Some vitamin deficiencies are common in WM for reasons that are not completely understood. Vitamin B12, folate, and vitamin D levels should be checked regularly, and deficiencies can be easily corrected with supplements or injections.[23] Iron deficiency can also occur and contribute to anemia. Vitamin D supplementation at a dose of about 1000 IU daily is often recommended because this vitamin plays important roles in bone health and immune function.
Physical activity can help combat the fatigue that is one of the most common and challenging symptoms of WM and its treatment. While severe tiredness may make exercise seem impossible, even gentle movement like short walks, stretching, or chair exercises can help improve energy levels over time.[18][19] It is important to listen to the body and rest when needed, but complete inactivity can actually worsen fatigue. Finding a balance and gradually building activity as tolerated is the goal.

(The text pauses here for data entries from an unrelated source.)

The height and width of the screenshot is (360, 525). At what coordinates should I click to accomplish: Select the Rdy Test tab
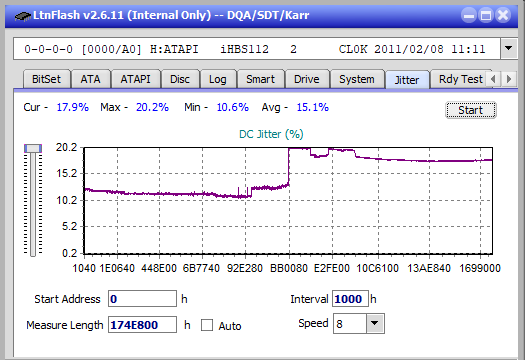(461, 79)
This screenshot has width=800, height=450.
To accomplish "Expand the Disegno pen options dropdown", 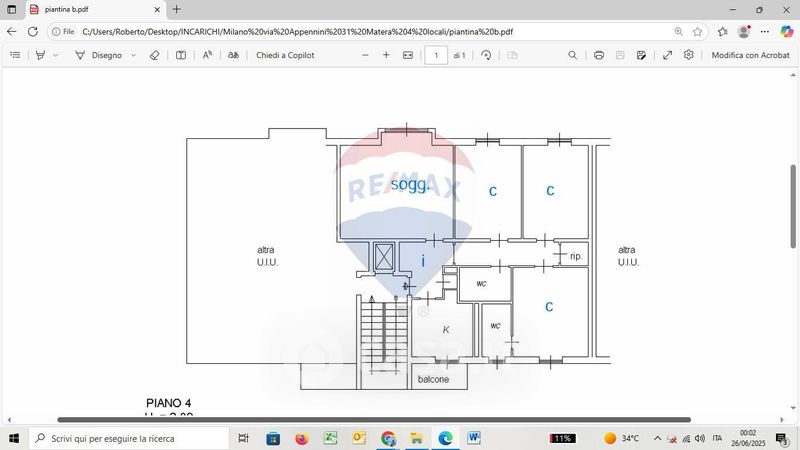I will pos(134,55).
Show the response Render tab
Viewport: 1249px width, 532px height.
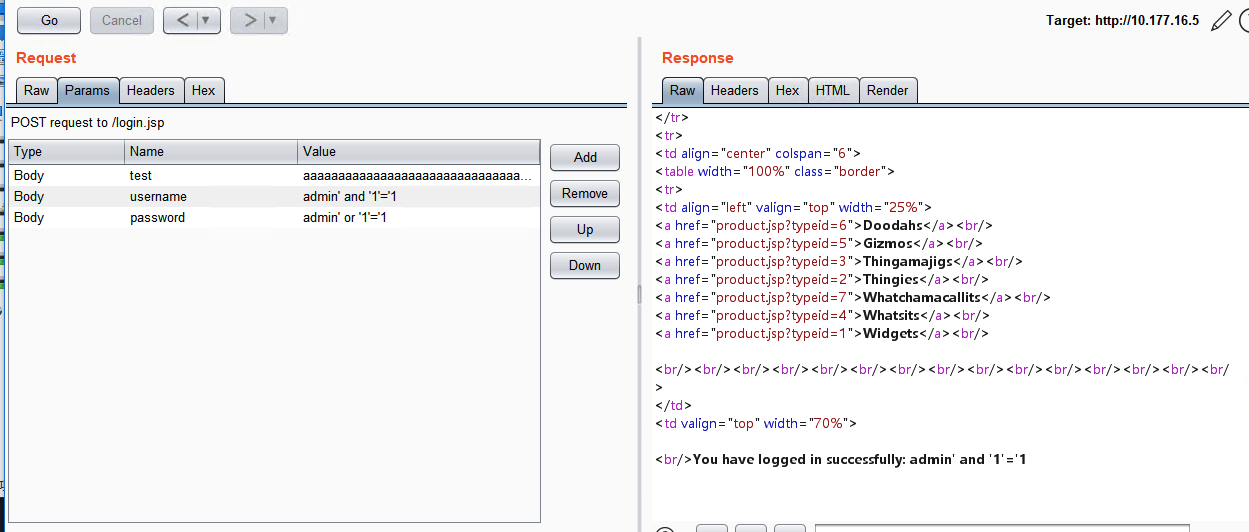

Preventing infections is crucial, especially during treatment when the immune system may be weakened. Simple measures like frequent handwashing, avoiding crowds when blood counts are low, staying up to date with recommended vaccinations (including annual flu shots and pneumonia vaccines), and promptly reporting any signs of infection to the medical team can help prevent serious complications.[19][23] During the COVID-19 pandemic, people with WM have needed to be particularly vigilant about protective measures like mask-wearing and avoiding crowded indoor spaces.
The emotional impact of living with a cancer diagnosis cannot be underestimated. Many people experience anxiety, fear, sadness, or anger at various points in their journey with WM. These feelings are completely normal and expected.[23] Connecting with others who have WM through support groups, either in person or online, can provide tremendous comfort and practical advice. Professional counseling or therapy can also be invaluable in developing coping strategies. Many cancer centers offer supportive services including social workers, psychologists, and support groups specifically for people with blood cancers.
Keeping organized medical records is practical and empowering. This might include a list of all medications, treatment dates and types, test results, doctor contact information, and questions to ask at appointments. Having this information readily available makes medical visits more productive and ensures continuity of care if seeing different specialists or getting second opinions.
Many people with WM are able to continue working during treatment, especially with oral medications like BTK inhibitors. However, fatigue, treatment schedules, and side effects may require adjustments to work responsibilities or schedules. Open communication with employers and taking advantage of available accommodations can help maintain work-life balance when desired.